My editor apologizes profusely, but an unexpected telephone conference has been scheduled in an hour and would it be okay if we go around the corner to a mom-and-pop Italian ristorante where we can be served quickly? Okay, so it’s still Italian, so I say fine.

Before the waitress hands us menus, my hostess tells her that we are in a hurry, so could we have green salad and the spaghetti special? I can get green salad and spaghetti in Calgary! I console myself with the thought there might be a gooey dessert later.

It turns out to be fascinating to watch how she can eat and talk at the same time. I’m eating, at least I think I’m eating because food is disappearing from my plates, but what I’m mostly doing is taking notes on napkins of all the things she’s telling me I have to do now.

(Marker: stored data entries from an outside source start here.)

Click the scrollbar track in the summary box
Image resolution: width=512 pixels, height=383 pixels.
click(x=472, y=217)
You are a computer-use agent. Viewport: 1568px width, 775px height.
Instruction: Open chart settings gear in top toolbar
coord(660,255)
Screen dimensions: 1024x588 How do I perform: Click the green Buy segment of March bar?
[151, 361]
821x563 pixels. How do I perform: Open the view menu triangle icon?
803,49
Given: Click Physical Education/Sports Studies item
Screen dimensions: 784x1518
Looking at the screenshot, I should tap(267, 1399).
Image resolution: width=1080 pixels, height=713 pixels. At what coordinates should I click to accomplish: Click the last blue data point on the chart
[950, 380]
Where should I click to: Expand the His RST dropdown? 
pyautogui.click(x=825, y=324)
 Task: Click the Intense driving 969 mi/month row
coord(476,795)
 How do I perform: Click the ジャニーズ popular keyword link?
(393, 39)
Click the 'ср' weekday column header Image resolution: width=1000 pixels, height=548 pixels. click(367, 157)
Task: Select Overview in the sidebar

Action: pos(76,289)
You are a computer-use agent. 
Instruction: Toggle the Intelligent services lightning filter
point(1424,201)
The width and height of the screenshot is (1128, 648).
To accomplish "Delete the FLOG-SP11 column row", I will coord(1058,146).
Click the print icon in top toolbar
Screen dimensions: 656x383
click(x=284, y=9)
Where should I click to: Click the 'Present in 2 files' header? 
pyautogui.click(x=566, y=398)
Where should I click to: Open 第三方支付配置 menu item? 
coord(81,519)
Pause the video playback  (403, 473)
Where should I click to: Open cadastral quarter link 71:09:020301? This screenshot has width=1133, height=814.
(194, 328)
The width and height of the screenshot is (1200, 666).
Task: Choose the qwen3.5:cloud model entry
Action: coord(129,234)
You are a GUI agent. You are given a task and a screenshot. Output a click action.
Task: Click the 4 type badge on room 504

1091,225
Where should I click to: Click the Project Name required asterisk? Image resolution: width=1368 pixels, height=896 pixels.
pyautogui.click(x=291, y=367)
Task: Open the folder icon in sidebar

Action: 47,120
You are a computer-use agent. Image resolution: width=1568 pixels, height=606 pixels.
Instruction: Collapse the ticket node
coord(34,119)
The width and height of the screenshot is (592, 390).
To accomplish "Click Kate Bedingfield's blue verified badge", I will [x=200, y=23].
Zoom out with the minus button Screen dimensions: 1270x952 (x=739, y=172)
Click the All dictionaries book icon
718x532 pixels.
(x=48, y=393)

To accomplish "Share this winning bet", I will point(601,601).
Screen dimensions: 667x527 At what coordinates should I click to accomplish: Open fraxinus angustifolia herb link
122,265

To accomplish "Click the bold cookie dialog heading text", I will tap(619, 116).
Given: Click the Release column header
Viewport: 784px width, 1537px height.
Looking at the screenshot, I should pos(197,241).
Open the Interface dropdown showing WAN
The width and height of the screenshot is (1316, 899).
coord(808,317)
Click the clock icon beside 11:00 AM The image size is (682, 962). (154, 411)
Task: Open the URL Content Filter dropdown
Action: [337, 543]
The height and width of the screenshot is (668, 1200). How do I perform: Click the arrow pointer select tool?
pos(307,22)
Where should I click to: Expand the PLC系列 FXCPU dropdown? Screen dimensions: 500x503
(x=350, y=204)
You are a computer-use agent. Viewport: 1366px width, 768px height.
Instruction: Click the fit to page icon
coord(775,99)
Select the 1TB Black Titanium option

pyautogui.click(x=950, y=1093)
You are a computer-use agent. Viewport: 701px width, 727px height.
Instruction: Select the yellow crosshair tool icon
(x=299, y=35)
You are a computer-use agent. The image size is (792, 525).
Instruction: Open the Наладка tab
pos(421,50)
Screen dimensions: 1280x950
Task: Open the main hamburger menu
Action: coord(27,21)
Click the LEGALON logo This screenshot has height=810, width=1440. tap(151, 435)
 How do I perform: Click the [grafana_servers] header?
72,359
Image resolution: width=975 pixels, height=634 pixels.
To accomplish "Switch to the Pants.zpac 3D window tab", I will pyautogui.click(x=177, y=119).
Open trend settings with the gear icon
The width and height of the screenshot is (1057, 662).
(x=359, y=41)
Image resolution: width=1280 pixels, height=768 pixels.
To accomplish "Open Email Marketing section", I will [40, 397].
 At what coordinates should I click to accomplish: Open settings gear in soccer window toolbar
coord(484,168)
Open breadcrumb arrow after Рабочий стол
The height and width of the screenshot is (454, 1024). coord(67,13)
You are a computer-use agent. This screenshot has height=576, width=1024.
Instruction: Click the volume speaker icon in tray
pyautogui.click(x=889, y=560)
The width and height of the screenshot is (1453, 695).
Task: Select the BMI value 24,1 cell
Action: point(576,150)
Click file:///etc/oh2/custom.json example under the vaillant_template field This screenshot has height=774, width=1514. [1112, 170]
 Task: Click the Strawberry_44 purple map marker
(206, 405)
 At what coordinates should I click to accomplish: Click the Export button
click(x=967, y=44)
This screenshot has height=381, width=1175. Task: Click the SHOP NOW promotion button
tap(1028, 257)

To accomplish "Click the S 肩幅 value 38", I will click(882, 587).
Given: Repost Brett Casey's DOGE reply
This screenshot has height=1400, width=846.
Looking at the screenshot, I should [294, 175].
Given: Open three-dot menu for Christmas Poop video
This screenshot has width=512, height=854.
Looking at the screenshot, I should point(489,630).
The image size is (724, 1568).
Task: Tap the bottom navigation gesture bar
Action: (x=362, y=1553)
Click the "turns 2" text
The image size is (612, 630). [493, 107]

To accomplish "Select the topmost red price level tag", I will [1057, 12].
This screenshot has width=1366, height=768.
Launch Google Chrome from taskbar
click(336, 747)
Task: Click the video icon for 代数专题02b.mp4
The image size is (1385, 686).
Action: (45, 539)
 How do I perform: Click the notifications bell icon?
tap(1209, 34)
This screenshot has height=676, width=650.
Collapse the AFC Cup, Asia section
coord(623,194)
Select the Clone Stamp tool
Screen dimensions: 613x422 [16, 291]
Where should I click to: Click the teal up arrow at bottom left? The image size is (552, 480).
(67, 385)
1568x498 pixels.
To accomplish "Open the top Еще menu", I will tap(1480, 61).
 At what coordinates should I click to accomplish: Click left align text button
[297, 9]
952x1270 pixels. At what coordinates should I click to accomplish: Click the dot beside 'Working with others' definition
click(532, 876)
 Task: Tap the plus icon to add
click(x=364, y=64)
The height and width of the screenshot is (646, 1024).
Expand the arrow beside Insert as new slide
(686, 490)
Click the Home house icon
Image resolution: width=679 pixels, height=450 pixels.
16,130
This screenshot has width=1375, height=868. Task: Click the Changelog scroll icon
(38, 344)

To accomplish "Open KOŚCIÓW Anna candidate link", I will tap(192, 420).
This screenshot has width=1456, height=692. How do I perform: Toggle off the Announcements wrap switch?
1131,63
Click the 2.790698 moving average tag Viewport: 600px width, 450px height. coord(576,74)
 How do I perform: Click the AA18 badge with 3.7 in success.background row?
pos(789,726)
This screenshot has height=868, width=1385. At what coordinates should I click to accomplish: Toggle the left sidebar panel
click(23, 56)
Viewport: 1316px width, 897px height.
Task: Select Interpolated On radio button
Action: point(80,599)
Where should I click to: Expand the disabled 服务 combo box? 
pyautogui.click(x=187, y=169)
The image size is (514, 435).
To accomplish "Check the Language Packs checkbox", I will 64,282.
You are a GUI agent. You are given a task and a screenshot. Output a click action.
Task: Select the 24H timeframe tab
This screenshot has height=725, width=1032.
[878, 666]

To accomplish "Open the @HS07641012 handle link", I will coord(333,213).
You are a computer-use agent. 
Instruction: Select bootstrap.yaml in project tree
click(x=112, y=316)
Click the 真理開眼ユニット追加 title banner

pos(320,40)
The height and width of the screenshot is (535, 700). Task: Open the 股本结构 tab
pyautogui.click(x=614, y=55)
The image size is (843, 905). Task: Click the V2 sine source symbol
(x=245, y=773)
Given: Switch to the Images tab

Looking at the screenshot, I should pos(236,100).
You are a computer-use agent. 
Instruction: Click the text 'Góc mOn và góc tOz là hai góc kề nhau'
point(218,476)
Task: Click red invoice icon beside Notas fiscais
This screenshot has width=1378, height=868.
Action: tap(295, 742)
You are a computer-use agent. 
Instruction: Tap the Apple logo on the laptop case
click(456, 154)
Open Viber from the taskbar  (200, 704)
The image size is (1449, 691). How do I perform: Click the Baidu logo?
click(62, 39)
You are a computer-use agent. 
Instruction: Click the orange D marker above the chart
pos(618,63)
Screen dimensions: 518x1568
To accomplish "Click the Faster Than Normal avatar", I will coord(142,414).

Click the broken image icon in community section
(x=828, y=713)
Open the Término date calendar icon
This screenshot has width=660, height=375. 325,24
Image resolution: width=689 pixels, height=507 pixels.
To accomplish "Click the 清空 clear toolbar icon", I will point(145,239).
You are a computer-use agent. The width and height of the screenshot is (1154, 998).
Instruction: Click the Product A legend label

No time for dessert, of course. It’s back through the rain to her office where she shakes my hand, says she’s looking forward to us building a working relationship, and do I mind telephone calls after 10:00 PM?

She hands me off to a second associate editor, who takes me to her tiny office and reviews my contract with me in excruciating detail. I’m not sure I understand half of what she’s telling me. Finally she hands me two copies of the contract, suggests that if I have any questions, I should get my entertainment lawyer to look at it before I sign. And please return the signed copies to her by next week.

Once more into the rain, dear friends. Back to the ristorante, I think, where the waitress recognizes me, finds a towel so I can dry my hair, and brings me something gooey and another cup of expresso. I sit by the window eating, drinking, and thinking that I don’t know an entertainment lawyer. I don’t even know if there is one in Calgary, and if there is, I bet he or she costs big bucks.

Somewhere between the wet wool, garlic, and coffee smells, as I watch through the window ordinary New Yorkers going about their lives in the rain, I realize I’m about to make one of the biggest decisions of my life and nothing, absolutely nothing I’ve every imagined came close to how wonderful, funny, and aggravating this afternoon has been.

I’m not saying we shouldn’t imagine good things happening to us in the future. I’m saying we need to build in enough high stakes, humor, and humanity to make what we imagine come as close to real life as possible. We’d do that for our characters, wouldn’t we? 

Quote for the week
I can honestly say - and it's a big surprise to me - that I have never had a dream about being on the moon.
~ Neil Armstrong, (1930 – 2012) naval aviator, test pilot, aerospace engineer, astronaut, and university professor

4 comments:

Sheila Connolly said...

First: congratulations. You've made it to a place that many, many talented writers hope and strive for.

Second: you've got the right attitude. It's fine to imagine the lovely elegant lunch, the warm relationship, the grand promises--why not? But you aren't insulted or hurt when it doesn't pan out because you recognize it as a happy fantasy. You've still got the deal, and maybe in a few years (and a lot of sales), your perfect lunch will happen.

Anonymous said...

This is right on the dot of probably true! You deserve a gold star for your honesty! Those of us who live in the Big Apple know how true your tale is! Both sides - the illusions, the reality! I've had agents who promised the earth, all wrapped up in a solid gold ribbon! And I've been to that same restaurant you mention! And had that same menu! Thelma in Manhattan

Elizabeth Zelvin said...

LOL, Sharon. The one time I had lunch with my then Big Six then editor, it was a nice restaurant, but I discovered that she had a policy of not talking about business while out to lunch. She even brought her assistant along to make sure there was enough small talk. Oh, and the most effective way to get around Manhattan on a rainy day? Take the subway. :)

Anonymous said...

It's a two-sided coin, isn't it?

We want that fairy-tale event, but most of us realize it would be more like that famous line from Walter Cronkite's You Are There, "What kind of a day was it? It was a day like any other, except you were there."

Ohh, Thelma, what a treat to have gone to Del Postos.

Liz, I have some subway tokens left over from the Washington, DC subway. Guess I couldn't use them in NYC.